问题
I'm trying to stream upload a file submitted via a form directly to an Amazon S3 bucket, using aws-sdk or knox. Form handling is done with formidable.
My question is: how do I properly use formidable with aws-sdk (or knox) using each of these libraries' latest features for handling streams?
I'm aware that this topic has already been asked here in different flavors, ie:
- How to receive an uploaded file using node.js formidable library and save it to Amazon S3 using knox?
- node application stream file upload directly to amazon s3
- Accessing the raw file stream from a node-formidable file upload (and its very useful accepted answer on overiding form.onPart())
However, I believe the answers are a bit outdated and/or off topic (ie. CORS support, which I don't wish to use for now for various reasons) and/or, most importantly, make no reference to the latest features from either aws-sdk (see: https://github.com/aws/aws-sdk-js/issues/13#issuecomment-16085442) or knox (notably putStream() or its readableStream.pipe(req) variant, both explained in the doc).

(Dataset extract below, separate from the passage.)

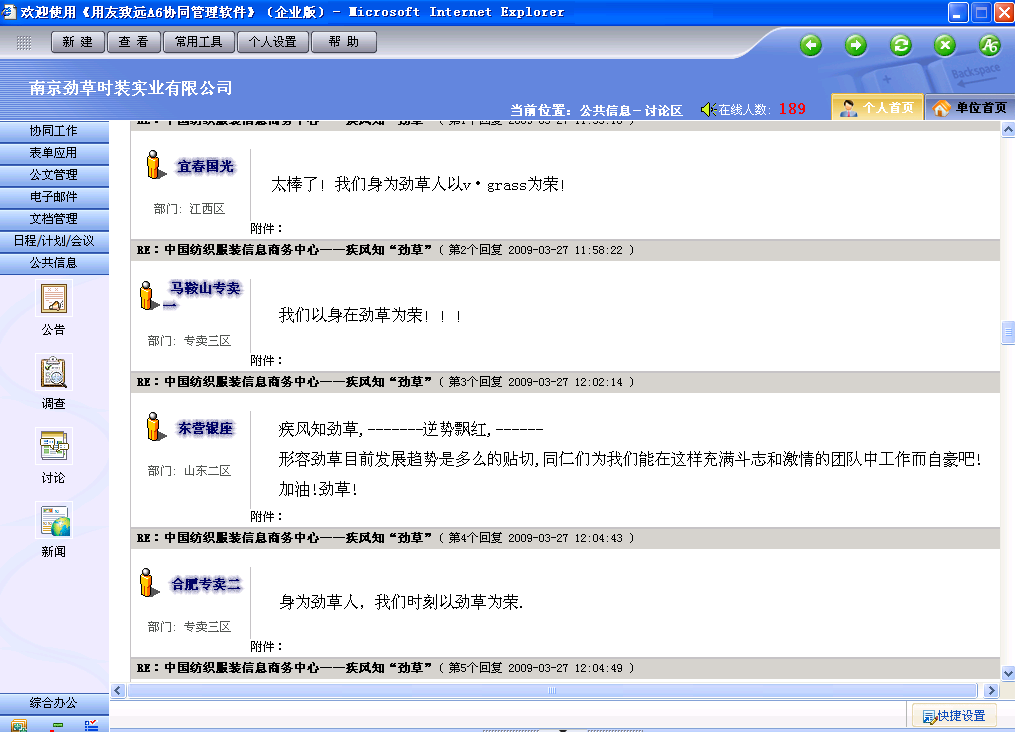The height and width of the screenshot is (732, 1015).
Task: Click the green X stop icon
Action: point(945,45)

After hours of struggling, I came to the conclusion that I needed some help (disclaimer: I'm quite a newbie with streams).
HTML form:
<form action="/uploadPicture" method="post" enctype="multipart/form-data">
<input name="picture" type="file" accept="image/*">
<input type="submit">
</form>
Express bodyParser middleware is configured this way:
app.use(express.bodyParser({defer: true}))
POST request handler:
uploadPicture = (req, res, next) ->
form = new formidable.IncomingForm()
form.parse(req)
form.onPart = (part) ->
if not part.filename
# Let formidable handle all non-file parts (fields)
form.handlePart(part)
else
handlePart(part, form.bytesExpected)
handlePart = (part, fileSize) ->
# aws-sdk version
params =
Bucket: "mybucket"
Key: part.filename
ContentLength: fileSize
Body: part # passing stream object as body parameter
awsS3client.putObject(params, (err, data) ->
if err
console.log err
else
console.log data
)
However, I'm getting the following error:
{ [RequestTimeout: Your socket connection to the server was not read from or written to within the timeout period. Idle connections will be closed.]
message: 'Your socket connection to the server was not read from or written to within the timeout period. Idle connections will be closed.', code: 'RequestTimeout', name: 'RequestTimeout', statusCode: 400, retryable: false }
A knox version of handlePart() function tailored this way also miserably fails:
handlePart = (part, fileSize) ->
headers =
"Content-Length": fileSize
"Content-Type": part.mime
knoxS3client.putStream(part, part.filename, headers, (err, res) ->
if err
console.log err
else
console.log res
)
I also get a big res object with a 400 statusCode somewhere.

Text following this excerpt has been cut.